Timing attacks reveal the secret keys used by secure communication channels, and are particular pernicious because they can occur online - often without detection. In essence the time of an activity can reveal the secret keys that power public key crypto, for example when an HMAC is given an incorrect key it can take a different amount of time depending on how much of the key is incorrect (with more correctness taking a longer period of time since more comparisons occur before inequality is detected). This is the naïve timing attack; there are much more sophisticated versions that could theoretically detect differences even when one has supposedly constant-time algorithms. It is these sophisticated cases about which we are particularly concerned.

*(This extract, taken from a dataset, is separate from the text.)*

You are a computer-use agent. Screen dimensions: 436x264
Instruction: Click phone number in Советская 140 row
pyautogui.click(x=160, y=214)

An excellent talk on this topic is: Black Hat USA 2010: Exploiting Timing Attacks in Widespread Systems by Lawson/Nelson. While not the most up-to-date publication, the information in that talk remains relevant and forms the basis for the numbers and assertions in this question.
The significance of timing attacks cannot be overstated. Not long before the presentation the vast majority of civilian encrypted http/web based communication was vulnerable to these timing attacks, essentially meaning that there were no secret communications over the web. Much effort has been made to fix these attacks, with the most common solution being constant-time comparisons of the sort referred to in
Because these attacks occur over the network, there is a lot of jitter. One model to weed out the jitter and get to the raw timings is to use a "box model" t-test that chops off the top and bottom percentiles of the data in terms of response-time. Owing to the automation, the sample sizes can be astronomically large, as the vast majority of potential targets do not test for or block the type of failures that reveal these secrets.

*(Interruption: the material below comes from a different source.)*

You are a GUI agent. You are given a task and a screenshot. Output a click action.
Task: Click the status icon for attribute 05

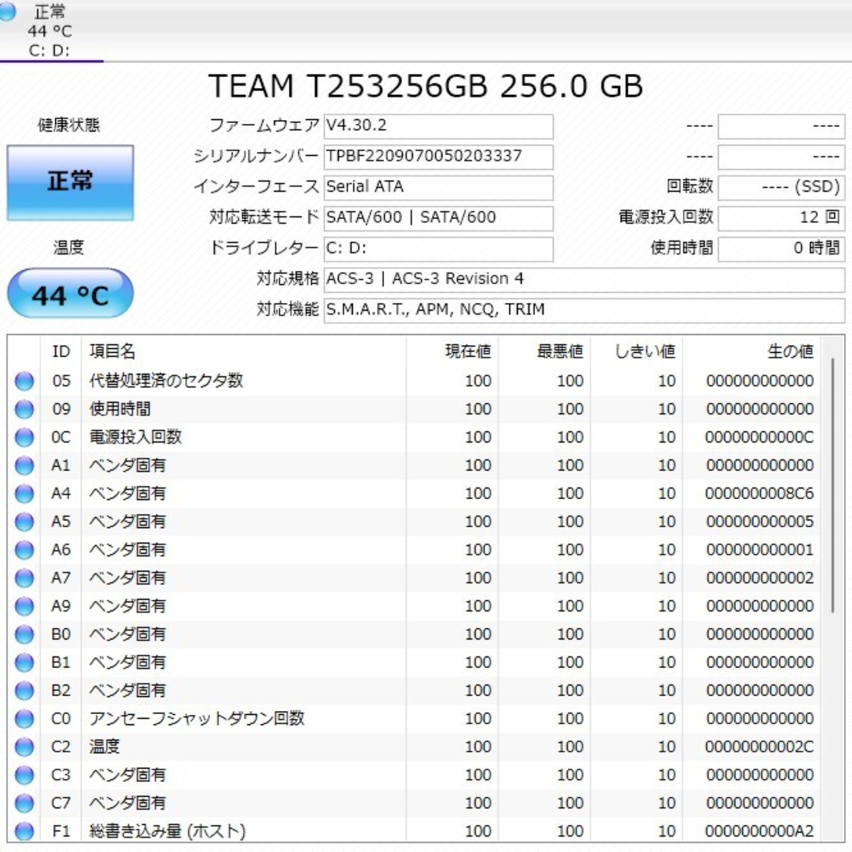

So the essential question would seem to be: Can one detect, based on how many ns it takes to perform a comparison, whether one is comparing equal or inequal strings of characters. A bad compare function will have wildly different run-times depending on the difference in string lengths and the position of the first inequal character, but a good function ought to have effectively indistinguishable run-times (i.e. it should call the exact same instructions, and they should not be optimized away by the compiler/CPU/cache).

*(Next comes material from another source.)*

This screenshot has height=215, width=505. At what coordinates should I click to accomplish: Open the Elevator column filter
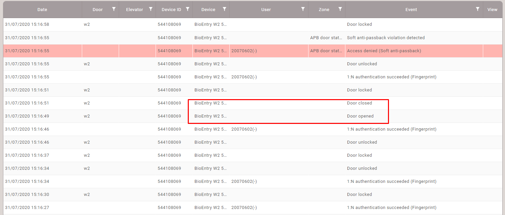pos(151,9)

We can generate with significant precision the timings of the local compare functions, in the example case with process.hrtime, which gives us the ns (and we do not have to deal with the network jitter, but there will be variation).
The Black Hat 2010 conference indicated that timings as little as 15ns are detectable with 9,000 samples over even jittery networks with sufficient samples. Additional samples similarly eliminate the benefit of adding random delays. One ought to presume that attackers will have essentially unlimited samples.
@whuber suggested the following as the test:
all strings have
- comparable mean processing times; and
- comparable timing variations; and
no strings ever will be processed in unusually short times.
Subject to further input and clarification, I believe this is essentially correct. The second question is easy to answer, but the first question is more difficult.